El ingenioso hidalgo don Quijote de la Mancha is one of the master works of Western literature. It was published in two volumes, the first in 1604, and the second in 1615.
To commemorate the 400th anniversary of the second volume, I created a timeline that depicts the chronological order and scope of some key episodes:
This tip shows how to create the above timeline using SAS text mining and visualization tools.
First, I created a simple flow in SAS® Enterprise Miner to import the source text and identify the predominant themes (topics) of the book. (Note: these nodes require a SAS® Text Miner license.)
Text Import Node
I imported the text from http://cervantes.uah.es/quijote/httoc.htm. In node settings, I set Language=Spanish and Text Size = 32K.

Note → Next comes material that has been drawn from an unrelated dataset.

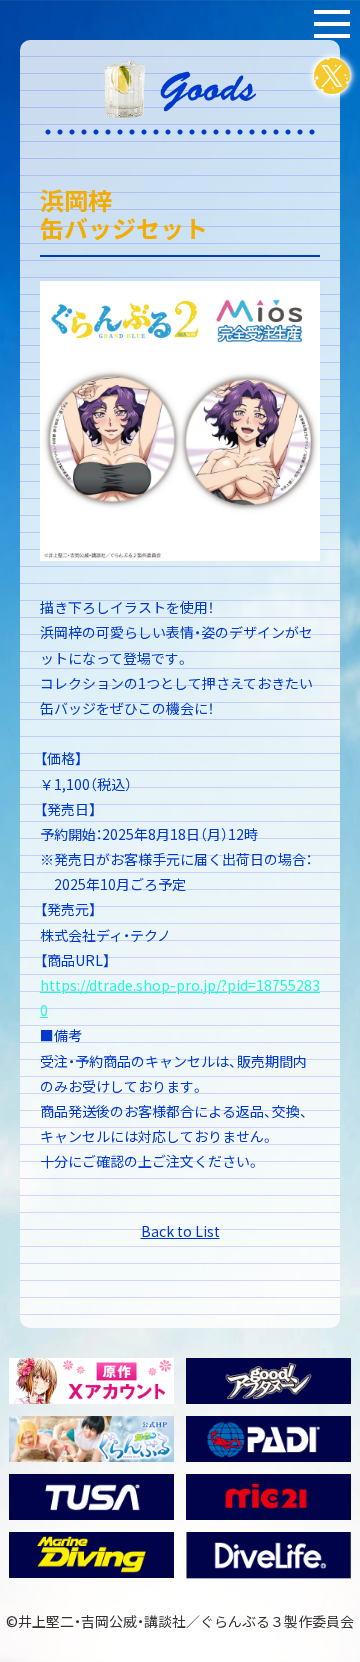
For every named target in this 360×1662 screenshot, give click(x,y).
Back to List (180, 1231)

After the text was imported from this site, I excluded the prologues (documents 1 through 15) from my local (imported) source and reran the Text Import node. This was to ensure that themes would only be derived from the chapters of the book.
Text Parsing Node
The Text Parsing node parsed the text into parts of speech (Language = Spanish, Multi-word terms=SASHELP.SPAN.MULTI).
Text Topic Node
I used the Text Topic Node to extract 25 topics then I interpreted the topics based on the terms that they included. For example, topic #7 ("dolorida, malambruno, trifaldi, dueña, clavileño") involves Don Quijote and Sancho’s flight on the “magical” wooden horse Clavileño sent to them by the magical giant Malambruno; topic #17 ("montesinos, primo, cueva, soga, ruidera") has to do with Don Quijote’s descent into the cave of Montesinos.
The Text Topic node exports a dataset that includes relevance scores for each document, or chapter. I saved this dataset for the next step.
I used the JMP® Graph Builder to explore and visualize the relevance of each topic across chapters.
My first attempt, which plotted all 25 topics, looked interesting. In particular, the smoothers seemed to reveal themes that ebbed and flowed.
All themes: points and smoothers
But since my first attempt looked very busy, I tried eliminating the data points and displaying only the smoothers. That really decluttered the plot and helped to make the peaks stand out:
All Themes: smoothers only
I also explored the topics individually and noticed that different themes have different trajectories. For example, here is an example of a recurring theme, characterized by multiple peaks:
This topic has to do with Don Quijote’s closest friends and loved ones (the priest, the barber, his niece and his housekeeper), who are key figures in the story when Don Quijote prepares for his adventures and returns home to convalesce. The peak in the middle of the first book reflects the priest and barbers' fetching of Don Quijote from his penance in the Sierra Morena.
By the way, the JMP Graph Builder lets you interactively adjust the smoothing parameter (lambda). In particular, I found that smaller values, which imply less smoothing, tend to reveal some interesting peaks.
For the final version of the thematic timeline (the one shown at the beginning of this tip) I included seven key themes with well-separated peaks. I also used the drawing tools in JMP to annotate each peak and added a vertical reference line to indicate where the first volume ends and the second begins. My final version is obviously selective, but it still shows the order and scope of key episodes. In the end, it was good enough for my purpose, which was illustrative.
I really like JMP's quick and powerful interactive graphics, but of course there are other ways to plot timelines as smooth curves. Here are some examples using SAS Base (Proc GPlot):
All Themes: smoothers only
I've shown how to create a thematic timeline from a collection of time-ordered documents. I have used the term “timeline” loosely, because this analysis was based on chapter order, not on actual chronological time.
While visualizing the themes was easy and pretty fun, thematic timelines have real-world business applications. Timelines based on customer surveys or blog posts can help identify trends in customer sentiment and reveal evolving product usage patterns. They can also illustrate the evolution of research interests over time. See SAS® Since 1976: An Application of Text Mining to Reveal Trends.